(EXTRAIT DU TEXTE):
Pierre Birnbaum (Seuil, 262 pages, 20 €, 2016)
À l'occasion des 80 ans de la victoire en France du Front Populaire, il était opportun d'évoquer la figure de son chef, le socialiste Léon Blum. C'est à quoi s'est attelé l'historien Pierre Birnbaum, auteur de nombreux ouvrages sur l'antisémitisme français.
Curieuse biographie que celle-ci. Elle nous dit finalement assez peu de choses sur les combats politiques qui ont mené Léon Blum à la tête du premier gouvernement ouvertement social de la IIIe République. Des 63 années qui ont précédé ce moment de gloire, l'auteur retient surtout les contradictions d'un jeune homme de bonne famille qui joue le dandy sans jamais oublier son identité juive.

(DONNÉES):

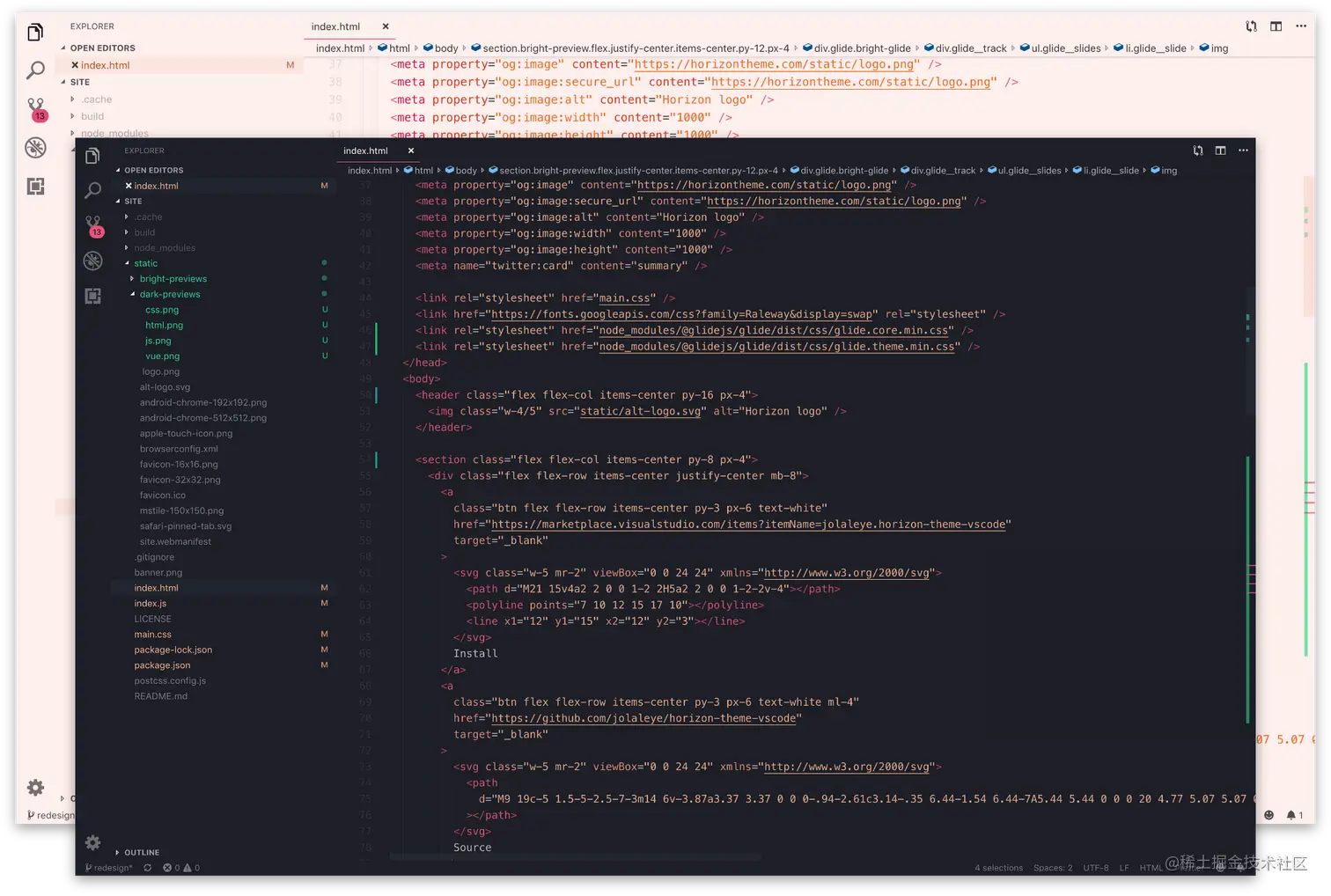Click split editor icon in the dark window

[1220, 151]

(CONSIGNES DE L'EXERCICE):
Poursuivez le compte rendu de la biographie de Léon Blum après sa dernière phrase.

(RÉPONSE ATTENDUE):
Imprégné de culture littéraire, l'élève brillant de Normale Sup s'inscrit dans la filiation de Stendhal, son écrivain préféré. Mais c'est en pensant à La physiologie du mariage de Bazac qu'il publie à 35 ans Du Mariage (1907). Dans ce petit essai, il encourage les jeunes filles à jeter leur gourme comme les garçons avant de se caser sagement ! De quoi scandaliser les dames de la bonne société qu'il rencontre dans les salons parisiens.
Dans ces mêmes salons, il peut lui arriver de côtoyer son alter ego Marcel Proust. Les deux hommes ont le même âge, les mêmes origines sociales, le même goût pour les lettres et une curieuse ressemblance vestimentaire et physique (il n'est que de voir la couverture de ce livre).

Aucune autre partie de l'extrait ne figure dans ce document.